Like season one, season 2 is split into five episodes, each one following on from the last in terms of plot progression, and while it won’t affect those that haven’t played it yet, I do feel that the episodes were released far too slowly, and each time required a certain amount of getting into it again. No episode is stronger or weaker than the other as it all threads together very well, turning into one great whole at the end of it. As with season one, this is game that is based around player choices, rather than gameplay per se, but for some reason the stakes do not feel quite as high; the tension is not as highly strung..

Get that thing away from me! I have no idea where its been.
Get that thing away from me! I have no idea where its been.

Clementine is a little older than she was in the first season, and acts far more grown up this time around, but she just does not make as interesting a playable character as Lee. It’s an interesting dynamic to see a child’s perspective of the Walking Dead world, but she does not feel like a child – rendering that aspect useless in all but the occasional distrust of a child or not wanting her to do things.

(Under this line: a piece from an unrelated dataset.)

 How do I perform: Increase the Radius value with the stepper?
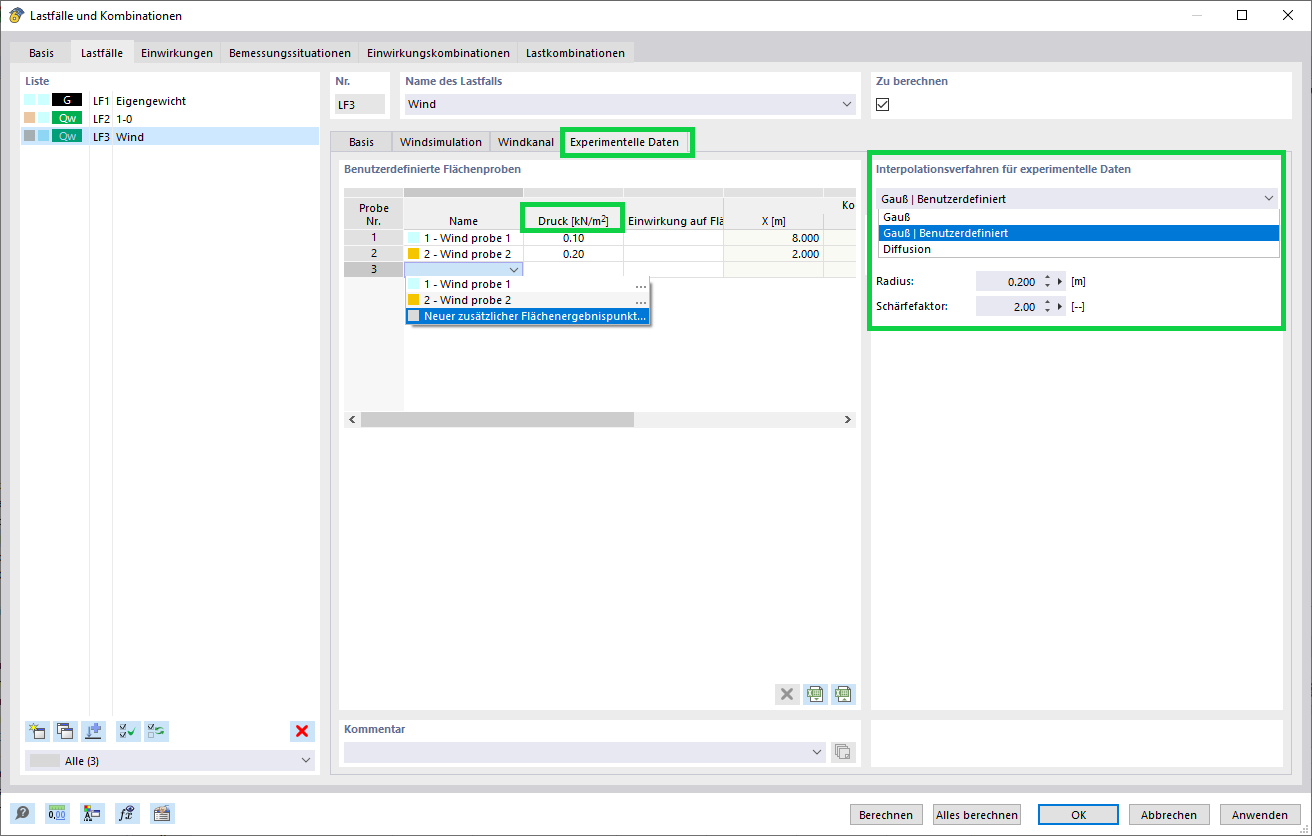pos(1046,276)
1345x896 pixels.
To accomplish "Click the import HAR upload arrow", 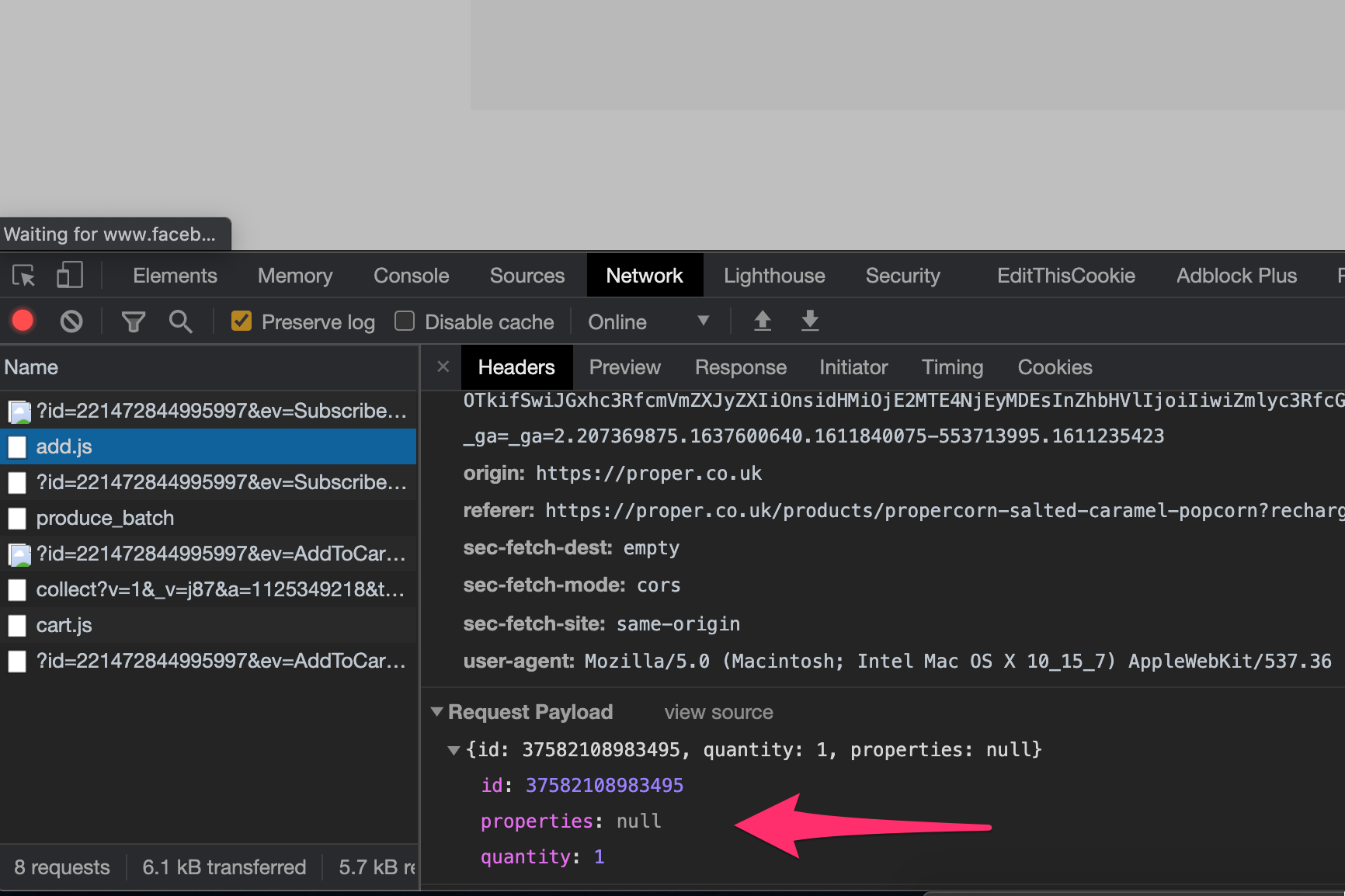I will [763, 321].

Besides Clementine not being quite as interesting a main character as Lee (I miss the interaction), the characters around her are almost as good as in the first season and Kenny is just as good. The point of these games are largely for shocking moments and emotional scenes, something season one nailed and something season two does not nail entirely. Any scene with Kenny hits all the right notes, but there are a couple of characters who just die with not much fuss made over them.

There are two incredibly poignant scenes however, in the opening there is a dog (no more info than that I’m afraid), and there is a flashback/dream that really was heart-warming, beyond this there are small moments but altogether, The Walking Dead: Season Two does pack an emotional and horrific punch that is second only to the first season in merit.

Finish him.
Finish him.

What’s really missing this time round however is the exploration, the pointing and clicking. There is some walking around (and a very small amount of puzzle solving) to do, but the game is ultimately more of an interactive novel, which was a bit of a shame. Perhaps the game was built more for touchscreens this time around, but it just didn’t feel quite as complete – it deserves to be a bit more open.

This review has been fairly negative, but The Walking Dead: Season Two is a very good game, it still makes you think, you get attached to the characters and every single choice you make feels important, it feels like you are changing the world around you no matter if you are or not, you care if you hurt people’s feelings and the bad guy is a major asshole; this is a finely crafted tale that fans of the original should definitely play; bring on season three!


Despite losing the point and click aspects all but entirely, The Walking Dead: Season Two is a harrowing and gratifying experience that is a must-play. Clementine may not be as interesting as Lee, but let’s be honest, Telltale ain’t ever going to make a character quite like him again.

Not quite the masterpiece it wants to be, The Walking Dead: Season Two is great.